ABOUT THIS EXERCISE
Your answer must be an exact copy of the records, minus any pictures.

+ + +

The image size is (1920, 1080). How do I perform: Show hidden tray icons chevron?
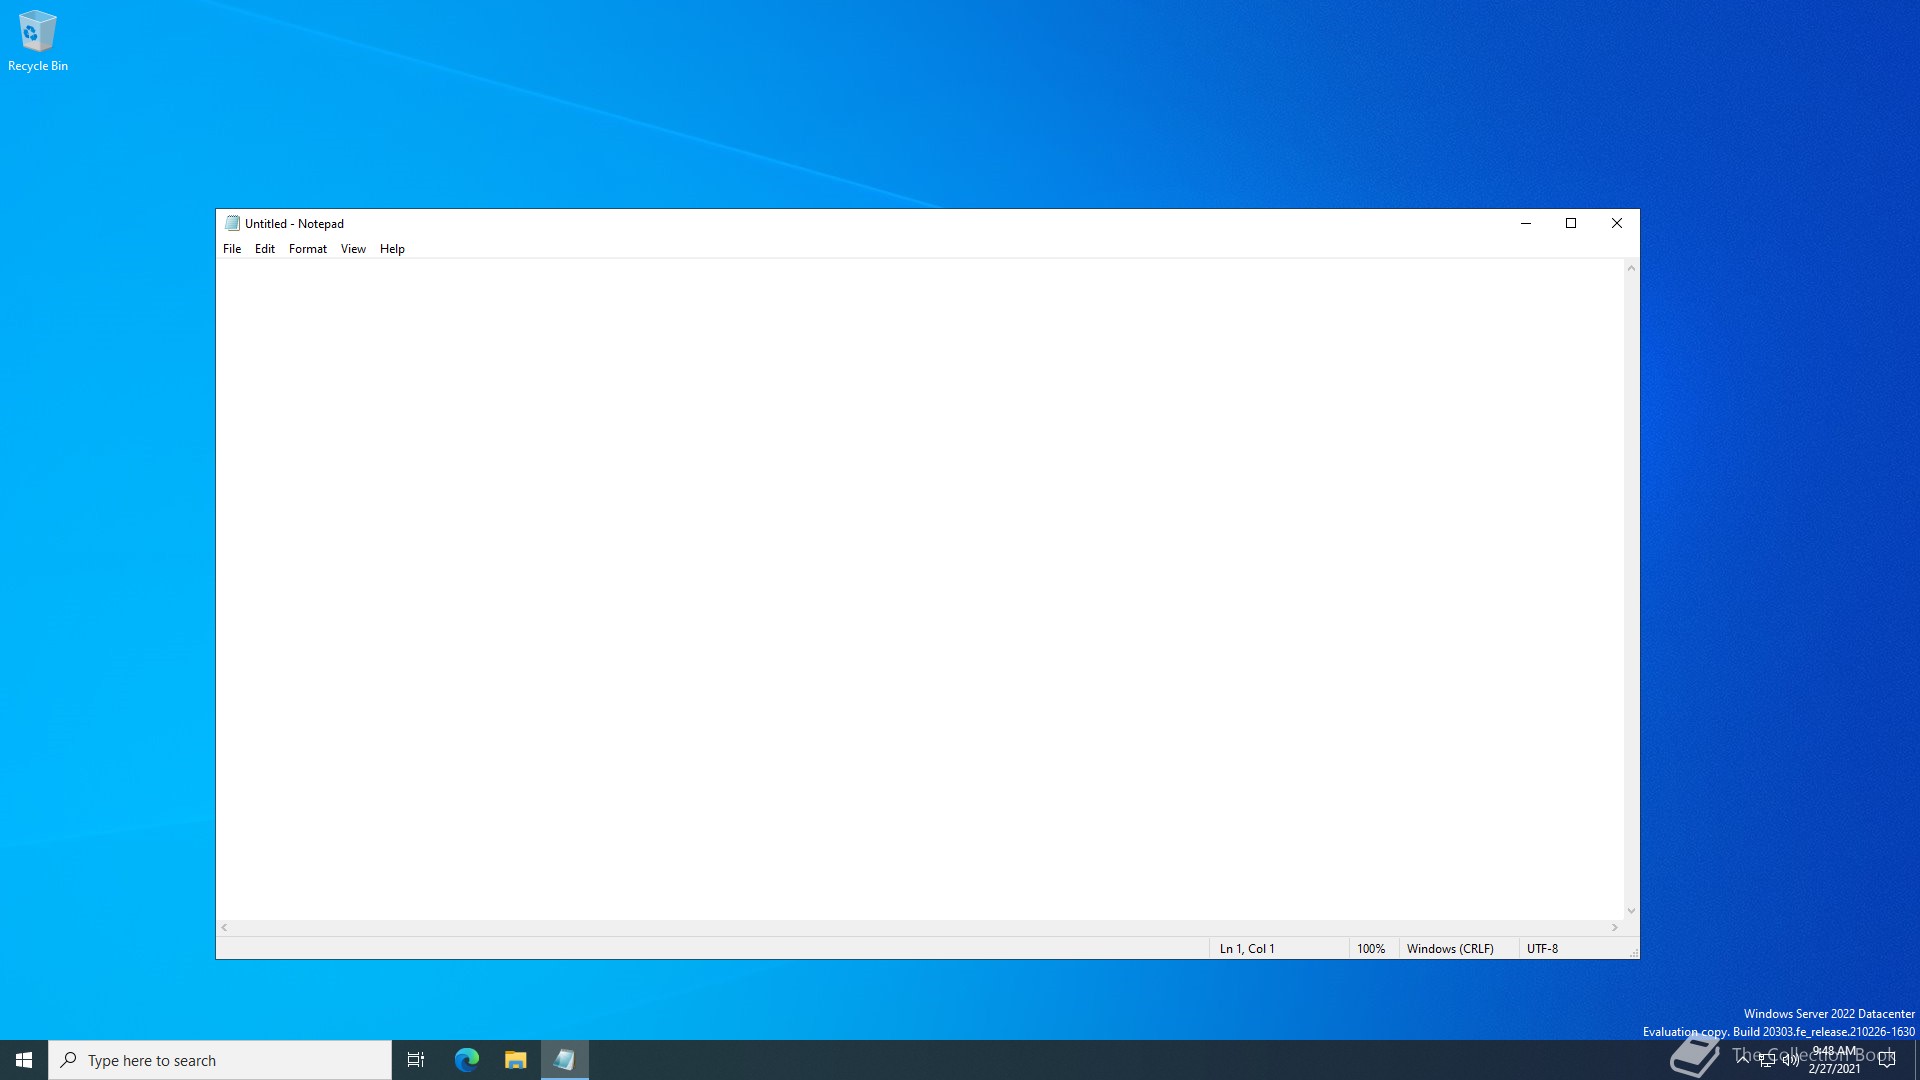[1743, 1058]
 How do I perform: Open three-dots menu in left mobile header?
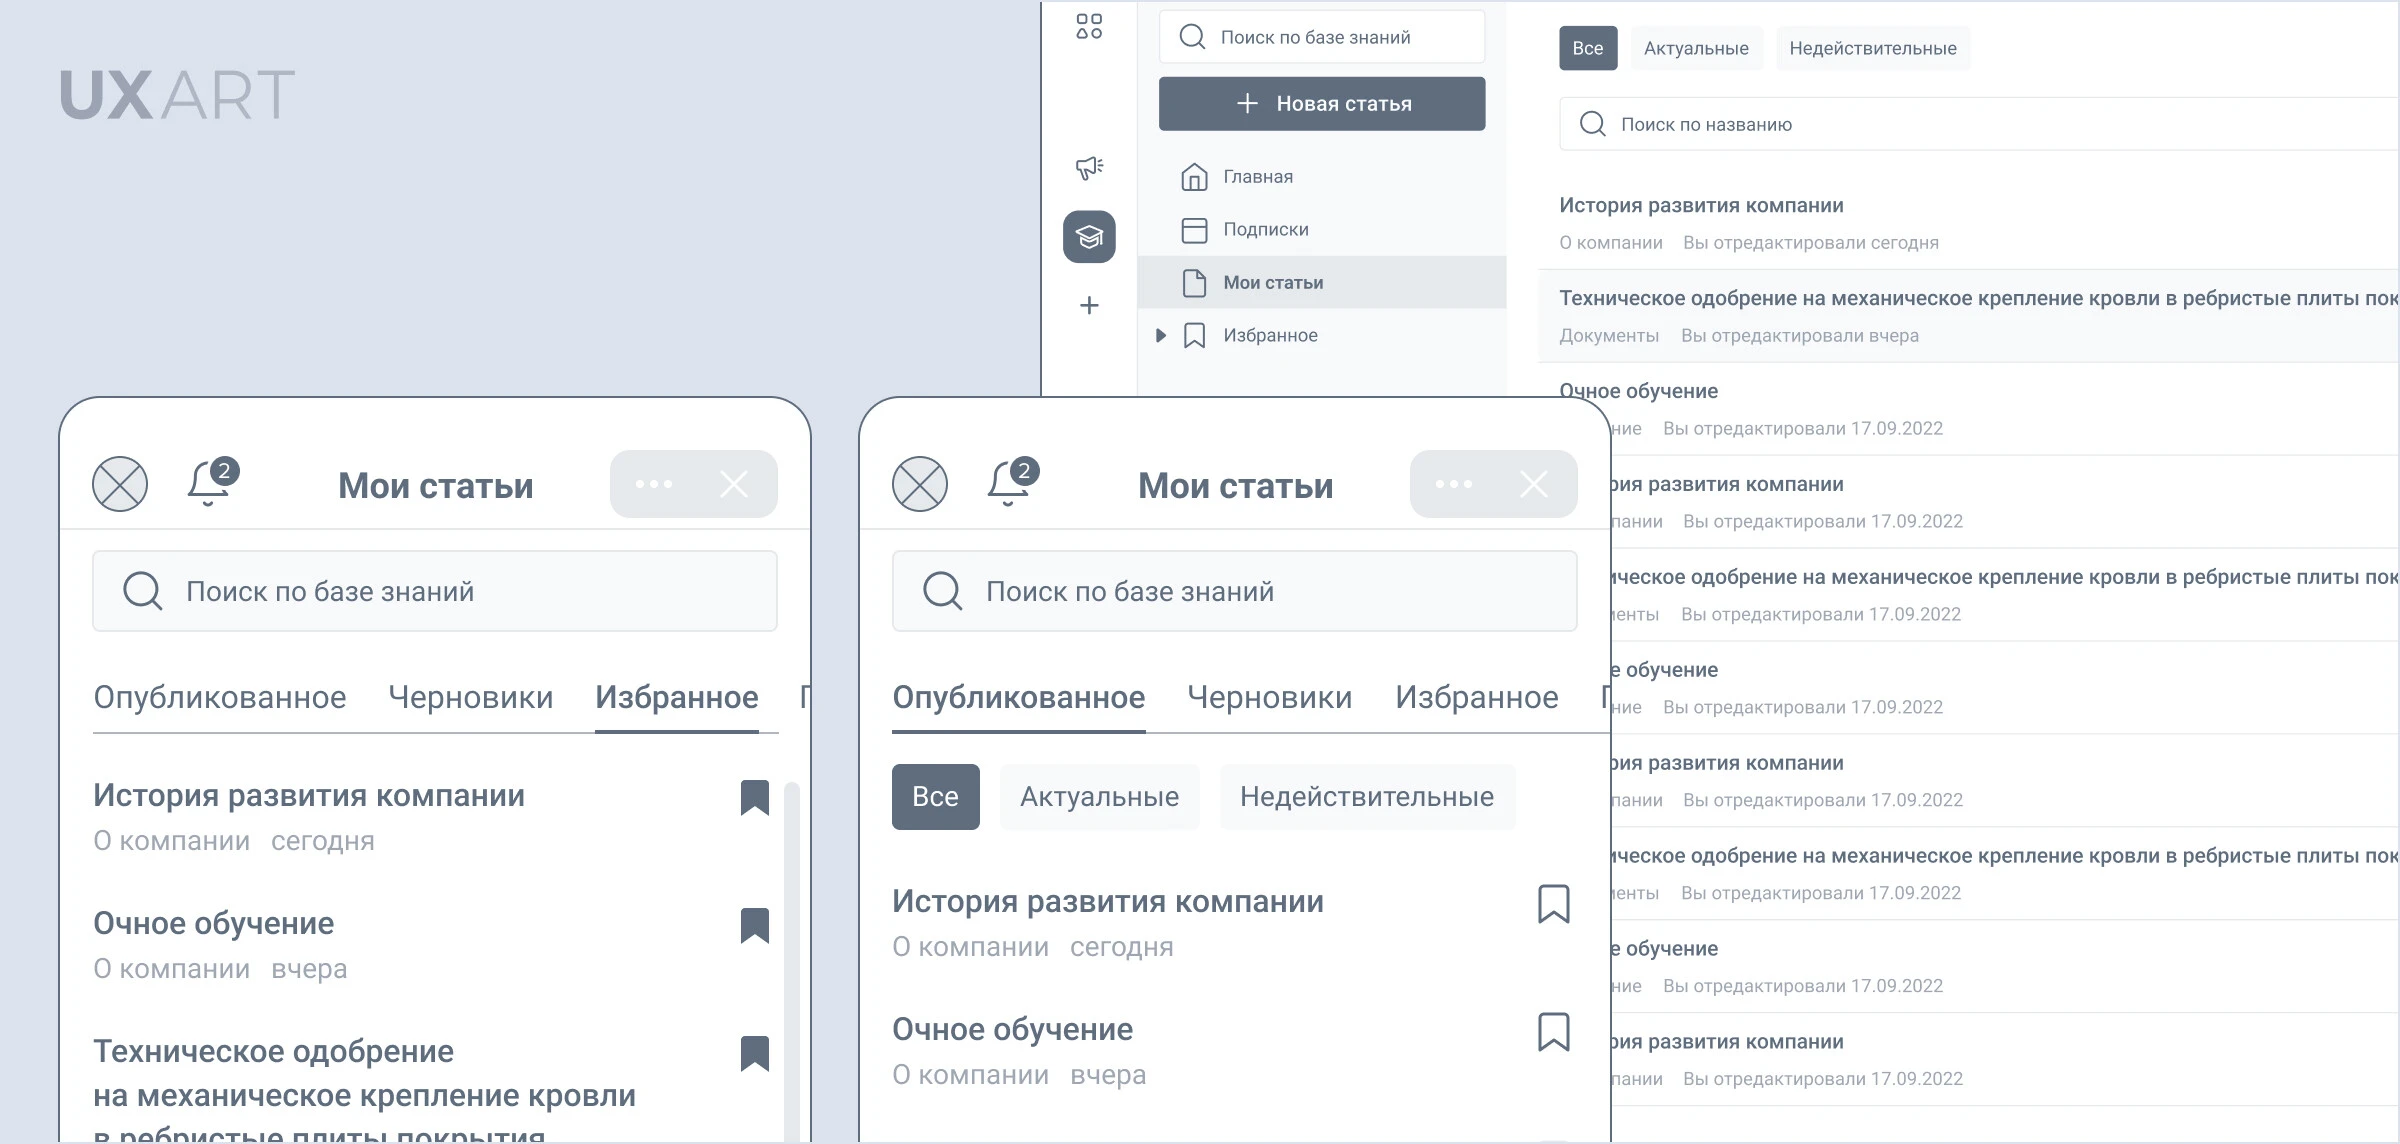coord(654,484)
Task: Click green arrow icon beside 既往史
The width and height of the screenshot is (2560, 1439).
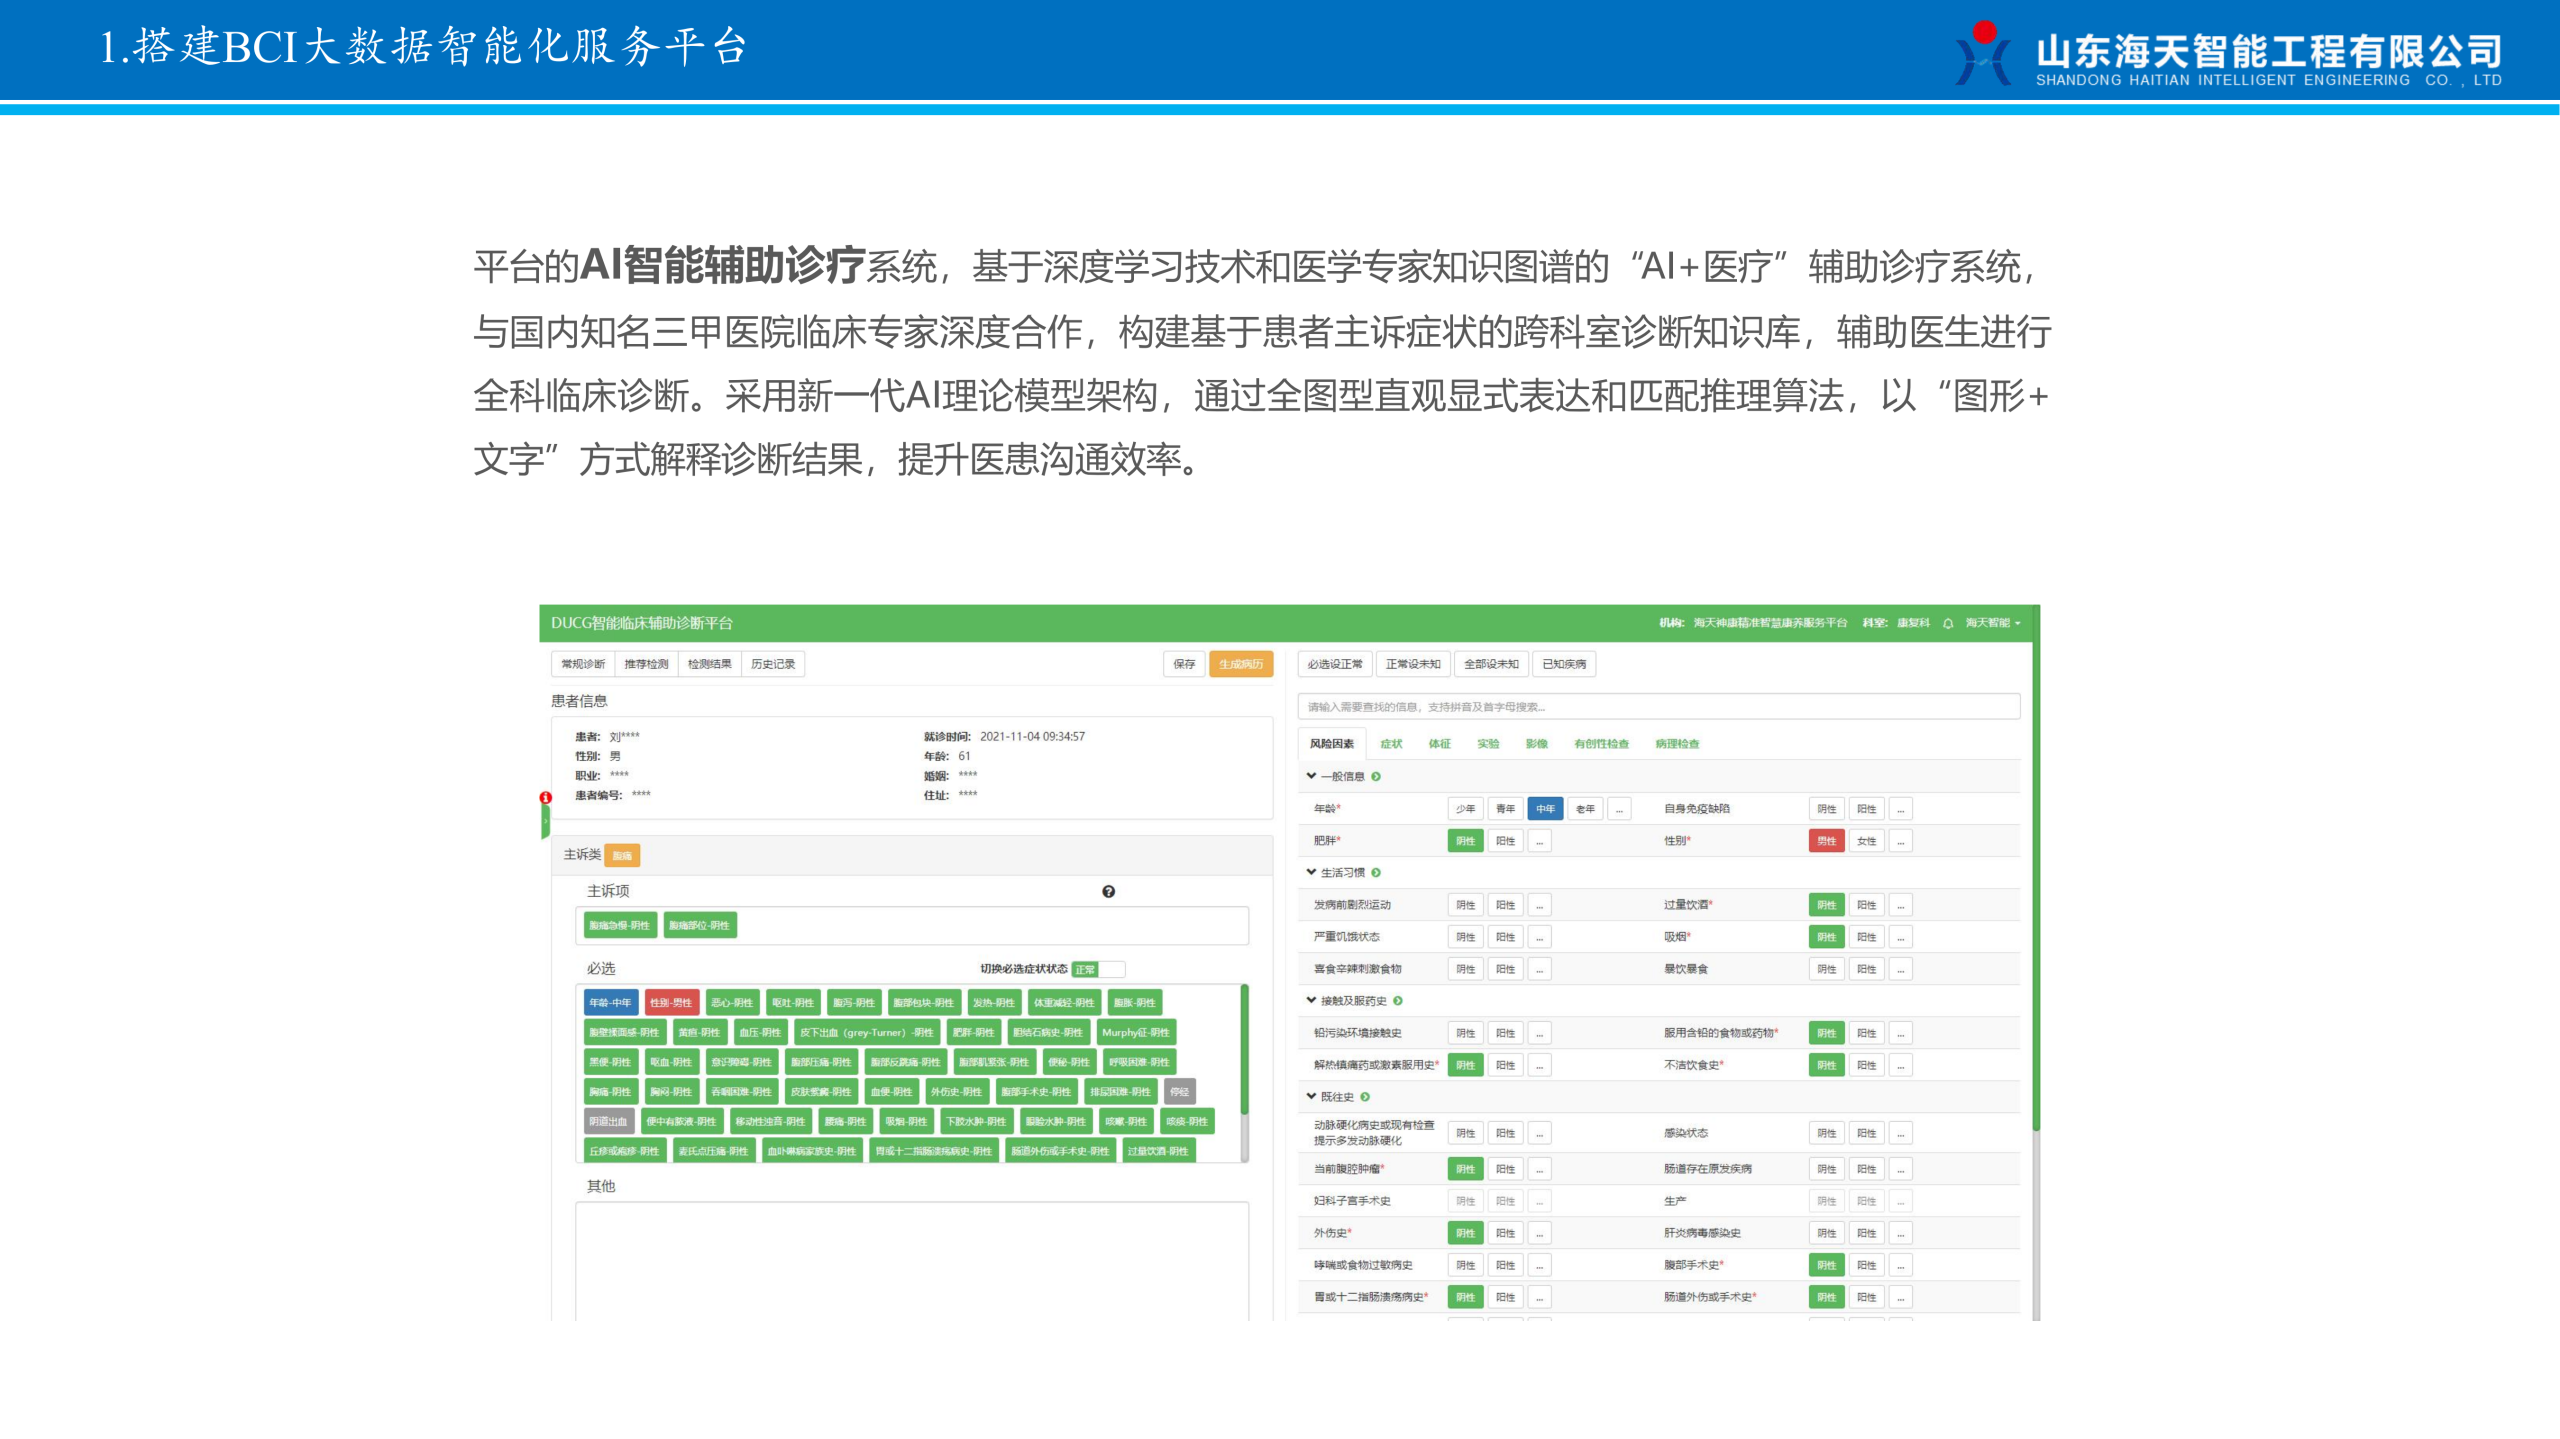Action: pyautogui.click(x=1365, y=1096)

+ + +

WRITTEN RESPONSE
The image size is (1920, 1080). How do I perform: Show hidden tray icons chevron?
[1743, 1058]
 How do I perform: Open three-dots menu in left mobile header?
coord(654,484)
Task: Click green arrow icon beside 既往史
The width and height of the screenshot is (2560, 1439).
Action: pyautogui.click(x=1365, y=1096)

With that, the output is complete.